Прочее закончилось очень быстро. Группа мужчин пересекла озаренный солнцем участок двора и скрылась в автомобиле. Француз сел рядом с шофером, дверца захлопнулась, зеваки бежали к машине, но она уже тронулась.
Сильви, на которую никто не обращал внимания, сдержанно поцеловала мать и села в такси.
Все было кончено. Люди толпились у порога. Мадам Барон закрыла дверь. Она была так разбита, так подавлена, что казалась больной. Ее муж, заинтригованный, беглым взглядом оглядел опустевшую комнату, заметил, что вода в раковине покраснела…

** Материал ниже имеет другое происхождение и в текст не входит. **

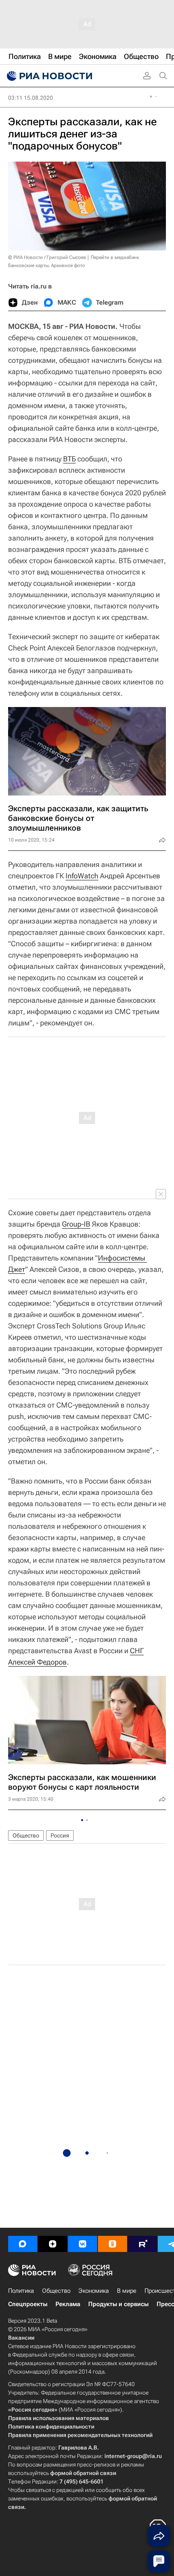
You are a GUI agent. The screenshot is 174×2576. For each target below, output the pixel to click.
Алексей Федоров (37, 1662)
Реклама (67, 2304)
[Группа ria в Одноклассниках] (112, 2244)
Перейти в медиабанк (115, 257)
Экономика (94, 2290)
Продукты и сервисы (118, 2304)
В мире (126, 2290)
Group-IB (76, 1224)
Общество (26, 1835)
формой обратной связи (83, 2473)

— Да что же, в конце концов, случилось?
Один Моисей додумался закрыть ставни, так как мальчишки продолжали виснуть на окне. Валеско старался не вспоминать о тех трех сотнях франков.
Накануне вечером цветы, чтобы не завяли, поставили в ведро с водой, а его задвинули в чуланчик за кухней. Так вот, букет пришлось выбросить: вода в ведре замерзла.
11
До Ларошели оставалось несколько километров. Большой открытый автомобиль с кинооператорами возглавлял колонну. Их было пятьдесят три — пятьдесят три машины для перевозки заключенных длинной вереницей следовали по дороге от центрального здания тюрьмы Фонтэвро.
Сельская местность утопала в потоках солнечных лучей. Деревни были светлы. Люди выходили на пороги своих домов и смотрели, как едут мимо большие фургоны без окон с вооруженной охраной на переднем сиденье.
Когда проезжали через Ларошель, операторы, встав на ноги в своей машине, снимали колонну. Потом подъехали к порту Ла-Палис, колонна остановилась на Северном пирсе справа от внутренней гавани, где сновали рыбацкие лодки.
Толпа теснилась поодаль, сдерживаемая жандармами. Чтобы пройти сквозь оцепление, требовался пропуск: только журналисты и фотографы имели право приближаться к буксирам, предназначенным для доставки приговоренных на остров Ре.
— Где наши звезды? — осведомился капитан жандармов.
— Дельпьер должен быть во второй машине.
Это был рабочий, слесарь, зарубивший топором жену и пятерых детей.
— А Нажеар?
— В пятой или шестой. Вы видели его сестру?
Женская фигура как раз появилась в первом ряду толпы. Некий фотограф тотчас устремился к высокой девушке в сером, которая смотрела прямо перед собой, но успела вскинуть вверх руку в перчатке, заслонив лицо прежде, чем раздался щелчок.